Rural retail inflation in 23 States/UTs higher than urban

Retail inflation, based on the December consumer price index, was the highest in two Northeast states. While Mizoram had the highest retail inflation rate at 13.94 per cent, Tripura saw the highest urban inflation rate at 10.43 per cent.

According to data from the Ministry of Statistics, a total of 23 states and union territories have shown a high rate of rural inflation. Among the large states, Telangana, Madhya Pradesh, Uttar Pradesh, Haryana and Punjab are experiencing high rates of rural inflation. It is worth noting that four of these five countries are highly dependent on the plantation sector.

The trap of poverty and debt

Manisha Malhotra, Associate Professor, Department of Economics, Banaras Hindu University, said the main reason for higher retail inflation in rural areas is the higher weight of food and beverage components in the rural CPI basket (54.18 per cent). This is only 36.29 percent in the urban basket.

“The assumption is that rural Indians spend a larger portion of their income on food items. This means that the prices of food, beverages, milk and milk products are higher in rural areas than in urban areas; hence, it will have a direct impact on poverty. This will force rural people to Falling into poverty and debt.

Anil Kumar Sood, professor and co-founder of the Institute for Advanced Study in Complex Choices, said that if rural inflation results in rural households getting better prices for their products and higher wages for their work, this is expected to have a positive impact on economic growth in rural areas. However, this is not the case.

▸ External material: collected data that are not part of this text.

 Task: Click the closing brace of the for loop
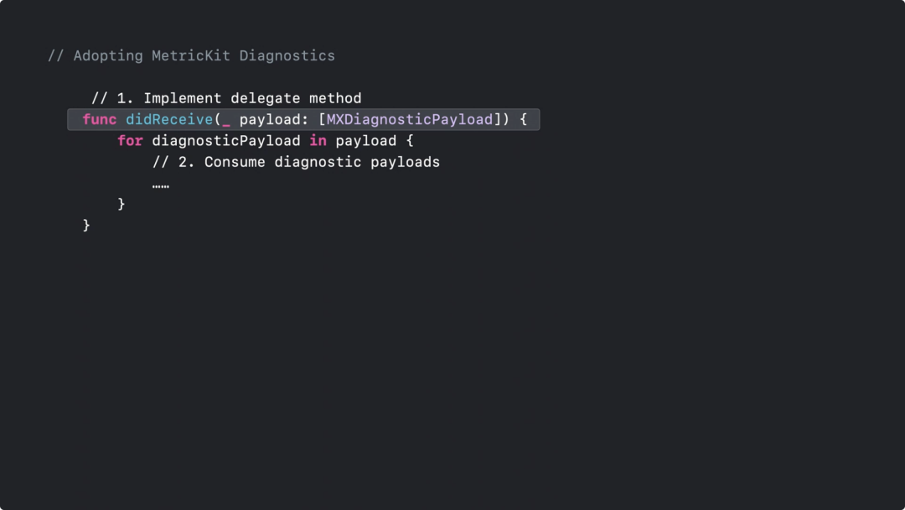(122, 204)
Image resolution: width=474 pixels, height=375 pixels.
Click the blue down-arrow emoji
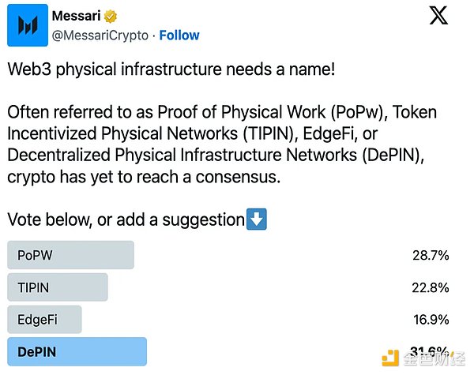click(256, 220)
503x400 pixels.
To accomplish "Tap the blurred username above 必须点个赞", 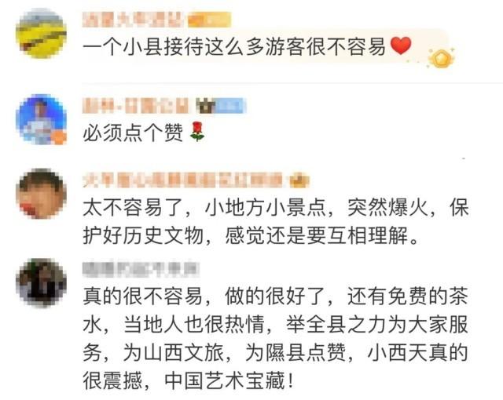I will click(135, 106).
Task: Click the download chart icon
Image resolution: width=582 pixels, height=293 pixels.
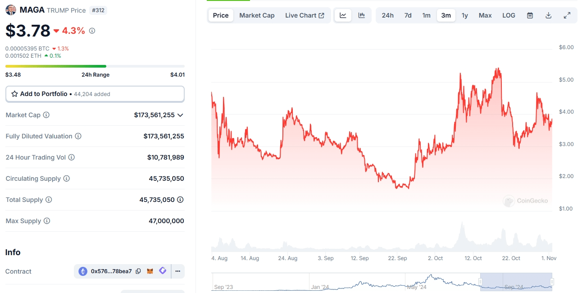Action: [548, 15]
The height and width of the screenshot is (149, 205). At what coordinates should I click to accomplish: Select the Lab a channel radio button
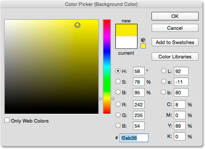click(x=164, y=81)
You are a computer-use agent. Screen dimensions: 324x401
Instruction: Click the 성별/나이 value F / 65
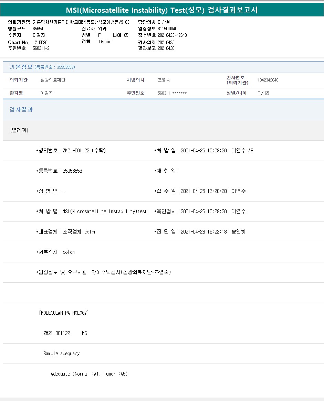tap(263, 93)
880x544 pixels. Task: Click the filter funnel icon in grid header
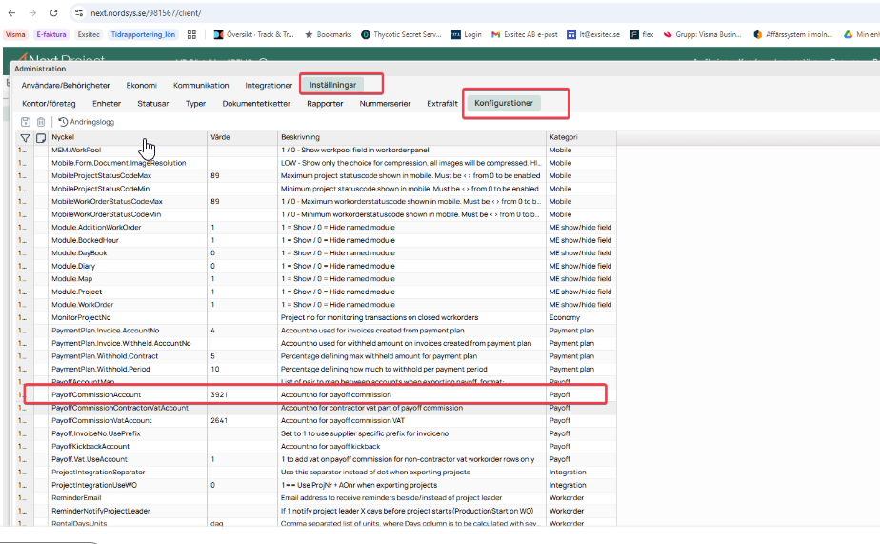click(26, 138)
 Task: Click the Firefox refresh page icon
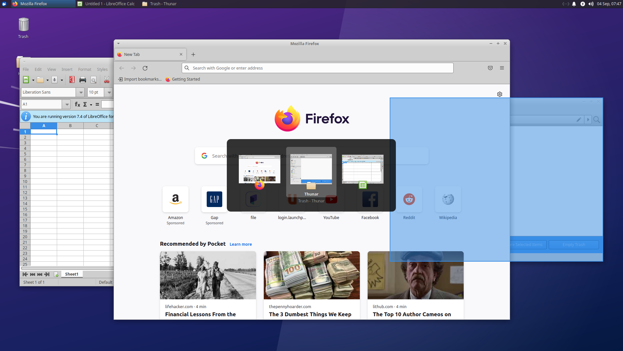pos(145,68)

“For example, the rise in the price of milk is driven by the increase in input costs, which in turn is driven by the shortage of feed and the increase in fuel prices. Similarly, the increase in the price of clothing, shoes and personal care products negatively affects purchasing power in rural areas.

damage to the economy

The pandemic has also exacerbated the scenario through reverse migration and increased mass unemployment in rural areas, Malhotra said, adding that this will increase rural indebtedness with increased consumption of essential staple foods.

“We expect higher inflation in rural areas to hurt the rural economy, as pricing power is not in the hands of rural households,” Sood said.